» **Activity A**
In the passage on the value of Govtech, how much money did Baroness Martha Lane Fox say GDS saved?
» **Activity B**
Continue the passage on the value of Govtech from its final sentence.

The Value of Govtech
Governing Govtech extends to responsible spending. The UK Govtech sector is estimated at £20 billion by 2025 (central government currently spends £49 billion on external contracts). The global Govtech sector is valued between £400 billion and over $1 trillion annually. These heady valuations suggest the potential for the sector to contribute to realising UK Industrial Strategy, which emphasises economic growth and productivity.
Yet, many of the ways in which technology can be usefully engaged to improve the public sector are cheap. Mike Bracken, the former government COO, has described how gov.uk ‘was built for less than the cost of running a traditional procurement process.’ Baroness Martha Lane Fox has commended GDS for revealing ‘what not to do: it saved us £4.1bn by not creating expensive and complicated apps and salvaging doomed projects like Universal Credit.’
World-class research and development, particularly surrounding government applications of new technologies, can be costly. But governments must be mindful when spending public funds that more money does not necessarily make for better public sector technologies. They must also eschew an investment thesis based on technological ‘solutionism’, or the erroneous technocratic belief that technology alone can solve complex social and political challenges.
How the UK Govtech sector is governed may be of global consequence. The Govtech Catalyst Scheme prioritises helping tech firms to internationalise. GDS, despite its differing agenda, has laid solid groundwork for these international designs: its pioneering work earned the UK an international reputation as a lodestar for public sector innovation. In my own research, I have seen how digital teams in Latin American governments admire and emulate the technological creativity of GDS and its commitment to openness. Similar attitudes abound elsewhere.

» **Data**
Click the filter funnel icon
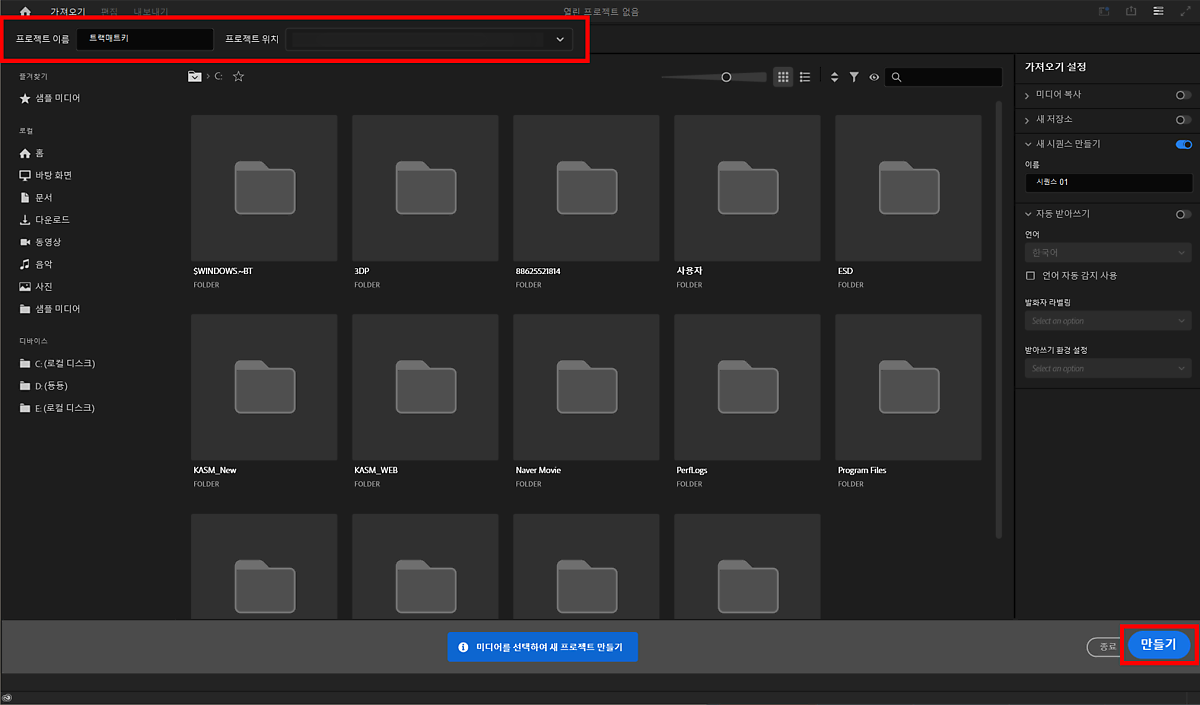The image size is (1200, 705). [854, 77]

» **Response box A**
£4.1bn

» **Response box B**
In an era of waning UK diplomatic influence, digital government has become a form of British soft power. The UK Govtech sector may amplify this reach and reputation. Its governance at home could influence, both by example and through technology transfer, whether these technologies assist citizens around the world in living more democratic lives.
Seeking Good Governance
The global Govtech sector is just emerging. Sound governance mechanisms, developed at an early stage, can help to enhance citizen-state relations, create a sustainable sector, mitigate the risk of harmful future outcomes and public backlash. In the UK, it can support the stated ambition of government to ‘lead by example’ on digital standards. But the window of opportunity is small. Technologies, particularly when cradled in supportive ecosystems, can develop quickly. Governing govtech risks fading into an afterthought.
This is why I am developing a project at the Bennett Institute on good governance mechanisms for Govtech: ones that prioritise democratic values and useful innovation that meets public needs. The project will be international and comparative in focus, including the UK. It will look beyond regulation alone, to consideration key questions of culture, ethics, markets and public value.
The views and opinions expressed in this post are those of the author(s).